** EXTRACT follows **
Extra pay does not improve hospital performance

Paying hospitals extra money does not appear to significantly improve the way they treat heart attack patients or how well those patients do. But giving hospitals the information that they need to improve heart attack care does help.

A team of researchers led by the Duke Clinical Research Institute looked at whether financial incentives to hospitals for adhering to specific treatment guidelines would improve patient outcomes. They found no evidence that financial incentives were associated with improved outcomes, nor that hospitals had shifted their focus from other areas in order to concentrate on the areas being evaluated for possible increased payments.

These findings will add to the national debate over the use of “pay for performance” as a strategy for encouraging hospitals to use drugs and therapies that have been proven to save lives in large-scale clinical trials, the researchers said. The theory is that the possibility of receiving higher reimbursements will motivate hospitals to improve the quality of their care.

A study recently conducted by Premier, Inc., a group that represents hospitals participating in a large Center for Medicare & Medicaid Services (CMS) pilot project of pay for performance, found that paying hospitals extra money for following specific guidelines led to better patient care and outcomes. However, that study did not include a group of hospitals not receiving incentives as a comparison. So the Duke team compared the CMS data with that of a registry of 105,383 patients treated for a heart attack at 500 hospitals involved in a national quality improvement effort.

“This is one of the first analyses of the impact of a pay for performance initiative on heart attack care,” said Seth Glickman, M.D., M.B.A., first author of a paper appearing June 6, 2007, in the Journal of the American Medical Association. “We found that the pay-for-performance program was not associated with a significant incremental improvement in the quality of care or outcomes for patients with heart attacks beyond that seen with voluntary quality improvements.”

“There are three important messages from this study,” said cardiologist Eric Peterson, M.D., senior member of the research team. “On one hand, the data showed that care is improving overall in the United States, which is obviously good. However, we did not find that pay for performance alone will be the sole means of improving care. In fact, it all comes down to hard work by individual caregivers and institutions.
** End of EXTRACT **
** DATA FOR REVIEW follows **
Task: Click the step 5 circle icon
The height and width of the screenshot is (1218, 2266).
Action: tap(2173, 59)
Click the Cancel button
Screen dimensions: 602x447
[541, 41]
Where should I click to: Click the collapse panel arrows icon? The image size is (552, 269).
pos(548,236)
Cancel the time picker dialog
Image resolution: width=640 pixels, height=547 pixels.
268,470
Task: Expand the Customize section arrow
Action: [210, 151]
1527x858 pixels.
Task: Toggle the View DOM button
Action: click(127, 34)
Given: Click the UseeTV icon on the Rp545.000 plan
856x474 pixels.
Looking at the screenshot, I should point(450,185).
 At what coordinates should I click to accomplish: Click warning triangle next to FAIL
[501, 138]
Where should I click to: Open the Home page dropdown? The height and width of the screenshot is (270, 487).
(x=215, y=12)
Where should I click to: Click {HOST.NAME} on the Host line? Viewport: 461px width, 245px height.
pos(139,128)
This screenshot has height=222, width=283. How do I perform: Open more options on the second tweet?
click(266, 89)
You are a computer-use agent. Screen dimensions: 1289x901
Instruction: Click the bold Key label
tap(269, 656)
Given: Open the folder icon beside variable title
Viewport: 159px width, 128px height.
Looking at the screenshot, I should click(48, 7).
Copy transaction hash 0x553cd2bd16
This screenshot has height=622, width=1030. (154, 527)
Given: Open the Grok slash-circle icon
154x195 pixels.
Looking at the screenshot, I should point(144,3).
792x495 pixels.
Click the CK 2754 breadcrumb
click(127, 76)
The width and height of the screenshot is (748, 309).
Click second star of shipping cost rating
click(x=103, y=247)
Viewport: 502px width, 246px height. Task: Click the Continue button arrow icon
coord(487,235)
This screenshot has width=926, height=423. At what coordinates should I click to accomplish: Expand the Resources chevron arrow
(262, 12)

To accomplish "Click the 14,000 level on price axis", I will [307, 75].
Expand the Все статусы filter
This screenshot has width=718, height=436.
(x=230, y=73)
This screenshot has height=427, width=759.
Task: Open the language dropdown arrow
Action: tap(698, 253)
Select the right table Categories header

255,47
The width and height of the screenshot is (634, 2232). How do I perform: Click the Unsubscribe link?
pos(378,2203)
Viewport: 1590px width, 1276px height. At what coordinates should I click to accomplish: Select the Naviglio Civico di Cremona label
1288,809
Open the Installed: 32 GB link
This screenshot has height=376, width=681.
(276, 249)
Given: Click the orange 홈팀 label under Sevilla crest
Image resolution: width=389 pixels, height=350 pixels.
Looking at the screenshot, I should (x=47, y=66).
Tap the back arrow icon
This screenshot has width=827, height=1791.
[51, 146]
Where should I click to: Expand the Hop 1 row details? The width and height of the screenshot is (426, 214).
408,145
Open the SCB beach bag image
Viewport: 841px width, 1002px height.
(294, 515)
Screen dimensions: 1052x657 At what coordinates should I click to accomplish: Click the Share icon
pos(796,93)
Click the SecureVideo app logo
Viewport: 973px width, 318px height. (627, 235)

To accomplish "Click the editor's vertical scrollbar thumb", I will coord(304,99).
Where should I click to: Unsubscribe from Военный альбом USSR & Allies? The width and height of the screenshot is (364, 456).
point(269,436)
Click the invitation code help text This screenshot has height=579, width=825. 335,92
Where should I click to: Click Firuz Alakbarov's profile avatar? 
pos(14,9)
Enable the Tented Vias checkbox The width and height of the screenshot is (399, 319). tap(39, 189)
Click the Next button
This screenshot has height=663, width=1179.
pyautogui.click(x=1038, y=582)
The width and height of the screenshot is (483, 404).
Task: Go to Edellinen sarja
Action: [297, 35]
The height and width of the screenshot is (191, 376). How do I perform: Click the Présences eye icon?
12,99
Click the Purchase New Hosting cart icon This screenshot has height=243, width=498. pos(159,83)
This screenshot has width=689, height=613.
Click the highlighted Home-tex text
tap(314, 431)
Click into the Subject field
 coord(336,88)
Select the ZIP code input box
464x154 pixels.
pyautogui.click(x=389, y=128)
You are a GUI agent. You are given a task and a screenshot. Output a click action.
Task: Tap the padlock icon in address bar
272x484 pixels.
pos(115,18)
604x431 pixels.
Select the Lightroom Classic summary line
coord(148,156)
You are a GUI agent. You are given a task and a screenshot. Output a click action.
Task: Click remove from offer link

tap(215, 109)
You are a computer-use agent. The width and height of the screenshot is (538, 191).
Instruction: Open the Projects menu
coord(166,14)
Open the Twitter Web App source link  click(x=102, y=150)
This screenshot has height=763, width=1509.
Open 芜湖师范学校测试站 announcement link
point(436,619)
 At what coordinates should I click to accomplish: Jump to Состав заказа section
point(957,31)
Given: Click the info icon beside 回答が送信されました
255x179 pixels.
** End of DATA FOR REVIEW **
:: EXERCISE INSTRUCTIONS ::
Could you pick up the article on pay for performance in heart attack care and keep it going from its last sentence? You can set the data aside here.

:: SOLVED EXERCISE ::
“Here, it appears that a voluntary effort to ‘do good and improve care’ was equally as powerful as the incentive for additional payment,” Peterson said. “Finally, heart attack mortality declined significantly over time in pay-for-performance and non-pay-for-performance hospitals over time with better care processes. The bottom line is that patients win when health care providers are committed to improvement, no matter what the incentive is.”

The researchers looked at how all hospitals performed in six measurements of quality: the use of aspirin and beta blockers both at arrival to the hospital and at discharge, smoking cessation counseling, and the use of angiotensin-converting enzyme (ACE) inhibitors or angiotensin receptor blockers for weakened left pumping chambers. These measures were selected because clinical trials have proven that their use improves the outcomes for heart attack patients.

The monetary incentive for the CMS study was relatively small. Over a two-year period, a total of $17.55 million was paid to 123 hospitals the first year and to 115 hospitals the second year.

“Medicare’s strategy of trying to use the payment system to improve performance of hospitals is certainly laudable,” said Kevin Schulman, M.D., professor of medicine and business administration at Duke and study co-author. “However, we really need a robust research base to inform the design of the program and clearly we need to continuously monitor performance to ensure that we are achieving our clinical goals through these efforts.”

Glickman noted that “additional studies are underway to identify hospital policies and organizational characteristics that are associated with a higher standard of care in order to develop more effective incentive based strategies.”

The team plans to organize a larger effort involving the major cardiology associations.

“We’ve partnered with the cardiovascular professional societies to have an ongoing national heart attack quality improvement initiative known as ACTION,” Peterson said. “No matter what incentive will ultimately be the driving force, ACTION will give hospitals and health care providers the tools and data they need to improve.”